----- PASSAGE -----

What Does the Lord Require

What does the Lord require for praise and offering?

Author: Albert F. Bayly (1949)
Tune: SHARPTHORNE
ONE LICENSE: 05028
Published in 29 hymnals

Audio files: MIDI, Recording
Representative text cannot be shown for this hymn due to copyright.

Author: Albert F. Bayly

Albert F. Bayly was born on Sep­tem­ber 6, 1901, Bex­hill on Sea, Sus­sex, Eng­land. He received his ed­u­cat­ion at Lon­don Un­i­ver­si­ty (BA) and Mans­field Coll­ege, Ox­ford. Bayly was a Congregationalist (later United Reformed Church) minister from the late 1920s until his death in 1984. His life and ministry spanned the Depression of the 1930s, the Second World War, and the years of reconstruction which followed. Af­ter re­tir­ing in 1971, he moved to Spring­field, Chelms­ford, and was ac­tive in the local Unit­ed Re­formed Church. He wrote sev­er­al pageants on mis­sion themes, and li­bret­tos for can­ta­tas by W. L. Lloyd Web­ber. He died on Ju­ly 26, 1984 in Chiches­ter, Sus­sex, Eng­land. NN,… Go to person page >

Notes

Scripture References:
all st. = Micah 6:6-8

Early in 1949 Albert F. Bayly (b. Bexhill-on-Sea, Sussex, England, 1901; d. Chichester, England, 1984) wrote a hymn text based on Micah 6:6-8 as one of a series of seventeen hymns he was writing on the Old Testament prophets. His objective was to present the prophets "in the light of the climax and fulfillment of the Old Testament revelation in the coming of Christ." "What Does the Lord Require" asks questions and states commands as if Micah were a modern-day prophet. The refrain line "Do justly. . ." subtly shifts from the imperative voice in stanzas 1 through 4 to a corporate confession in stanza 5. The text was first published in Bayly's Rejoice, 0 People (1951) and is included in the Psalter Hymnal with minor alterations.

----- INFORMATION PROVIDED -----

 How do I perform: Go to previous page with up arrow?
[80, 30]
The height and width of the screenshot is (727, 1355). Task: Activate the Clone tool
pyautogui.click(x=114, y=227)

-----

OBJECTIVE: Write the continuation of the text on the hymn "What Does the Lord Require," beginning directly after its final sentence.

ANSWER FOR THIS EXERCISE:
Bayly studied briefly at the Royal Dockyard School at Portsmouth to prepare himself for the shipbuilding industry. However, in 1925 he began studying for the ministry at Mansfield College, Oxford. He became a Congregationalist minister and served seven churches. Bayly wrote missionary pageants and numerous hymns, many of which used more contemporary language and concepts than had been customary in previous hymn writing. Because of the publication of his collection Again I Say Rejoice (1967), Bayly is often acknowledged as the pioneer of the revival of British hymn writing in the 1960s and 70s. His hymns were published in four collections: Rejoice, 0 People (1951), Again I Say Rejoice (1967), Rejoice Always (1971), and Rejoice in God (1978).

Liturgical Use:
As part of the service of confession in conjunction with sermons from Micah, Amos, Isaiah 1, or similar passages; as a hymn for social justice, especially for civic festivals or national-holiday celebrations; times of penitence and renewal such as Advent and Lent.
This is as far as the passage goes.